Der Oberste Gerichtshof hat durch den Senatspräsidenten des Obersten Gerichtshofes Dr.Scheiderbauer als Vorsitzenden und durch die Hofräte des Obersten Gerichtshofes Dr.Kralik, Dr.Vogel, Dr.Melber und Dr.Kropfitsch als weitere Richter in der Rechtssache der klagenden Partei Alois K*** Verlags Gesellschaft m.b.H., D-8000 München 82, Birkhahnweg 14, vertreten durch Dr.Gerald Kopp, Dr.Michael Wittek-Jochums und Dr.Andreas Braunbruck, Rechtsanwälte in Salzburg, wider die beklagte Partei Robert B***-S***, Inhaber des Hotels Crystal-Lenk, CH-3775 Lenk-Berner Oberland, vertreten durch Dr.Peter Raits, Dr.Alfred Ebner, Dr.Harald Lettner, Dr.Walter Aichinger und Dr.Peter Bleiziffer, Rechtsanwälte in Salzburg, wegen DM 8.000 s.A. (Streitwert S 56.000,--), infolge Revisionsrekurses der beklagten Partei gegen den Beschluß des Oberlandesgerichtes Linz als Rekursgerichtes vom 17.Jänner 1989, GZ 13 R 1/89-10, womit der Beschluß des Landesgerichtes Salzburg vom 10. November 1988, GZ 1 Cg 284/88-7, abgeändert wurde, folgenden

Beschluß

gefaßt:

Spruch

Dem Revisionsrekurs wird nicht Folge gegeben.
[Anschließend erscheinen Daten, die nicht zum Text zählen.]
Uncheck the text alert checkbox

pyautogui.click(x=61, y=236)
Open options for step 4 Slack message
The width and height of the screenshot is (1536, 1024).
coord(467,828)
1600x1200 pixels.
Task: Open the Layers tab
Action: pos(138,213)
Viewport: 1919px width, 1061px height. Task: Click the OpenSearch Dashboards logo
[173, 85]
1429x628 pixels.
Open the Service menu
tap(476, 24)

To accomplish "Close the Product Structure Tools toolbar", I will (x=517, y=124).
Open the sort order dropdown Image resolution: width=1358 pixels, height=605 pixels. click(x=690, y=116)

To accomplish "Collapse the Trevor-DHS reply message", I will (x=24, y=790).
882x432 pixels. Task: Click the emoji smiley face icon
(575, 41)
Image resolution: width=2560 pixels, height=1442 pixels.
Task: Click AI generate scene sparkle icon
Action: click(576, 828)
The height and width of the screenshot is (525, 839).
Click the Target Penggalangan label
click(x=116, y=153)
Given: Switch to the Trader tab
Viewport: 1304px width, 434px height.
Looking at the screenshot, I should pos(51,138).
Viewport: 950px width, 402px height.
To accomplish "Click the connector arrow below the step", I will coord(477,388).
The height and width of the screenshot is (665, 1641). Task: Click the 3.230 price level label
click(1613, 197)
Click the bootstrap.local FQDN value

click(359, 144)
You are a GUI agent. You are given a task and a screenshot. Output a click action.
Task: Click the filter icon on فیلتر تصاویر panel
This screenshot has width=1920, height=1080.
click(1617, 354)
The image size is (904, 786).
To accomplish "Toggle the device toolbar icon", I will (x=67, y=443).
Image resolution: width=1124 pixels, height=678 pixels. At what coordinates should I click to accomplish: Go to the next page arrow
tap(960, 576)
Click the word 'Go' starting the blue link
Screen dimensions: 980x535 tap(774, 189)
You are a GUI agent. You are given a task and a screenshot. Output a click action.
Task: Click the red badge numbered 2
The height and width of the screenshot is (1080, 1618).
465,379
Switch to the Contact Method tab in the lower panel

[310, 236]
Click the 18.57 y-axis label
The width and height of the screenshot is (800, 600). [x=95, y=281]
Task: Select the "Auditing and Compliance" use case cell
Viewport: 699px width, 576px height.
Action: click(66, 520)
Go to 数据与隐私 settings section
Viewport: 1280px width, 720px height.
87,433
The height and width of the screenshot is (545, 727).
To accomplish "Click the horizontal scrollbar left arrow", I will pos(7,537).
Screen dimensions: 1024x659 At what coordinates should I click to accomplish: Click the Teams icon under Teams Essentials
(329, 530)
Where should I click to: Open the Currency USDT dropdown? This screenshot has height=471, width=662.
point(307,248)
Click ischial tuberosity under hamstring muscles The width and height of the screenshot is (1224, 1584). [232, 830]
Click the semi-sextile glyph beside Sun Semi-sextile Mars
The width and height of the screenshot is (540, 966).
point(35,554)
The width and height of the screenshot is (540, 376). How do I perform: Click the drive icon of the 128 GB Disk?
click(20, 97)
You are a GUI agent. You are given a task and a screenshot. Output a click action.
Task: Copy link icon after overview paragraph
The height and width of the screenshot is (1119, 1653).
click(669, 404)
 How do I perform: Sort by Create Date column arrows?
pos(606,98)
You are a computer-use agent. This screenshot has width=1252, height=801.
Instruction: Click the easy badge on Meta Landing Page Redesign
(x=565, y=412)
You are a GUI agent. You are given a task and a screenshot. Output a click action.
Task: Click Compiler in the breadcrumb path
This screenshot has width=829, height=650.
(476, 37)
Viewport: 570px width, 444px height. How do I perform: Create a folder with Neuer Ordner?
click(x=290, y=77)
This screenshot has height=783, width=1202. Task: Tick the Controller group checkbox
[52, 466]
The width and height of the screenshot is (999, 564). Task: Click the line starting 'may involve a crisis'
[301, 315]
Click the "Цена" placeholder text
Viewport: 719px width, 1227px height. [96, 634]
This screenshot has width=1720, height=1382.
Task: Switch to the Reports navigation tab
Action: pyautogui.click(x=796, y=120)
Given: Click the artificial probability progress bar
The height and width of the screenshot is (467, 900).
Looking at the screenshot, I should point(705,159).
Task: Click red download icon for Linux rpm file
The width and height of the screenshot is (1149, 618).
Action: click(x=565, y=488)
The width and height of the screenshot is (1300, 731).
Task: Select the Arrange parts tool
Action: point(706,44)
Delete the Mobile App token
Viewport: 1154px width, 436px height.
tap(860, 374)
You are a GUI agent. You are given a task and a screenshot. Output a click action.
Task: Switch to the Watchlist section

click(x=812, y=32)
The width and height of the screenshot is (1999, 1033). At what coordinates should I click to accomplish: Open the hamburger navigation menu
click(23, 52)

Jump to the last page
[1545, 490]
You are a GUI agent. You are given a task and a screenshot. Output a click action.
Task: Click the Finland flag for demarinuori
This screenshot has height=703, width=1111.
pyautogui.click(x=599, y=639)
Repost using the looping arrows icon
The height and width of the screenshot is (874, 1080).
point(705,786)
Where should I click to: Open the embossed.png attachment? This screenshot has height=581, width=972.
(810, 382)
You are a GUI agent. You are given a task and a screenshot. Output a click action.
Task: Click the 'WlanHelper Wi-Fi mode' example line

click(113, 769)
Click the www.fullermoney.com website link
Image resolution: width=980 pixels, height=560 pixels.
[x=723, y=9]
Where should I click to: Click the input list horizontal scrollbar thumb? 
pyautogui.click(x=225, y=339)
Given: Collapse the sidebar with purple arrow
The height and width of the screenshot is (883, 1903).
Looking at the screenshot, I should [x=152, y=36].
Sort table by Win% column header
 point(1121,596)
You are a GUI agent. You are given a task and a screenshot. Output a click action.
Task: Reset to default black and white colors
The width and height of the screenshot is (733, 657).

Die beklagte Partei ist schuldig, der klagenden Partei die mit S 3.087,-- (darin keine Barauslagen und S 514,50 Umsatzsteuer) bestimmten Kosten des Revisionsrekursverfahrens binnen 14 Tagen bei Exekution zu ersetzen.

Text

Begründung:

Im gegenständlichen Rechtsstreit machte die Klägerin (mit Sitz in München) das Entgelt aus der Erfüllung eines schriftlichen Auftrags des Beklagten (mit Wohnsitz in der Schweiz) zur Einschaltung eines Inserats in der Zeitschrift "Stern" geltend. Die Zuständigkeit des Landesgerichts Salzburg stützte die Klägerin auf die Vereinbarung des Gerichtsstands Salzburg. Das Erstgericht verfügte die Zustellung der Klage an den Beklagten, welcher die örtliche Unzuständigkeit einwendete, weil es am urkundlichen Nachweis der Bevollmächtigung von August E*** fehle, der als Agent der Klägerin den Auftrag akquiriert habe. Im übrigen wurde das Klagebegehren wegen Nichterfüllung einer von August E*** mündlich zugesagten Mehrleistung bestritten. Das Erstgericht sprach seine örtliche Unzuständigkeit aus und wies die Klage zurück.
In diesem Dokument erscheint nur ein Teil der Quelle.